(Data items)
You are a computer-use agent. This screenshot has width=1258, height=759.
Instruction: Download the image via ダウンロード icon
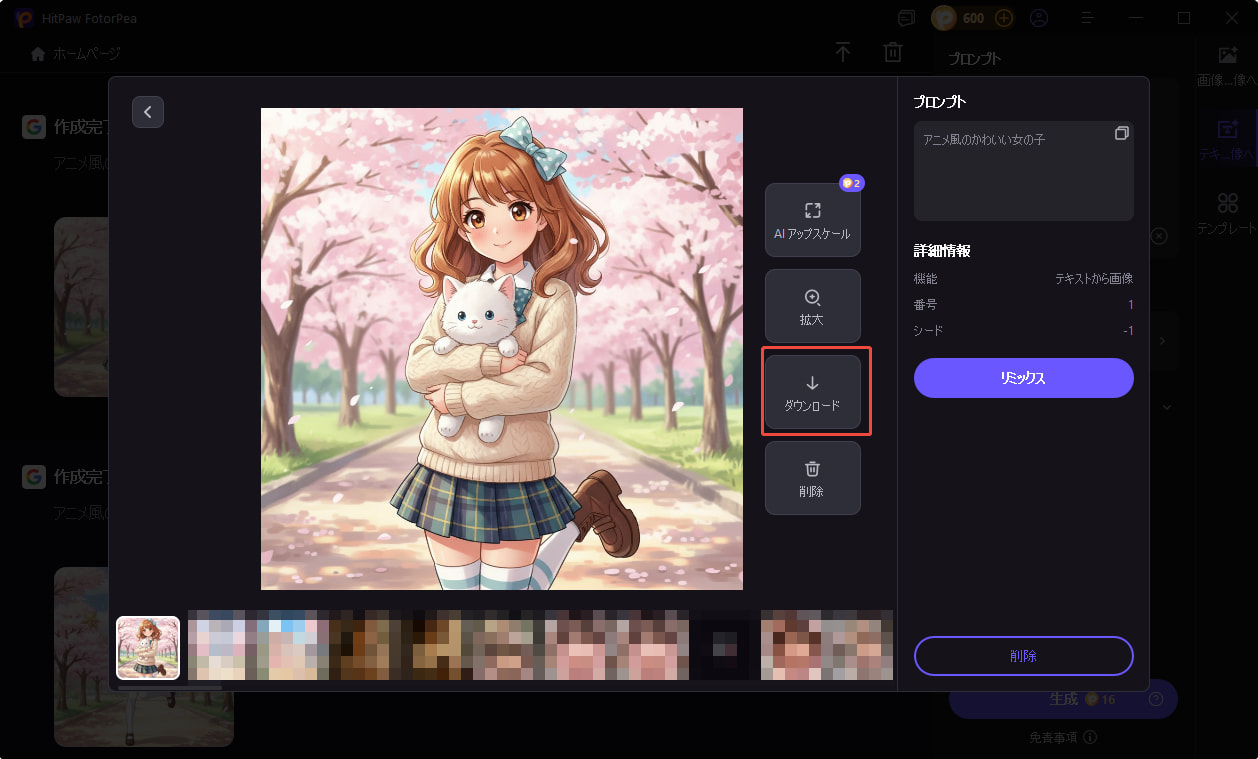coord(812,392)
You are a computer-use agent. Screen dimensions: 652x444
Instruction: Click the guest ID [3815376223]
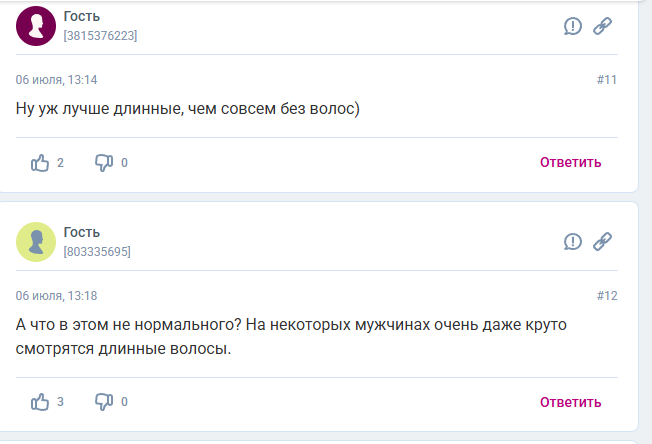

EXERCISE INSTRUCTIONS |
Would you retype the entries above in full, exactly as written, minus the pictures?

RESULT FOR THIS TASK |
You are a computer-use agent. This screenshot has width=1258, height=759.
Instruction: Download the image via ダウンロード icon
coord(812,392)
You are a computer-use agent. Screen dimensions: 652x444
Instruction: Click the guest ID [3815376223]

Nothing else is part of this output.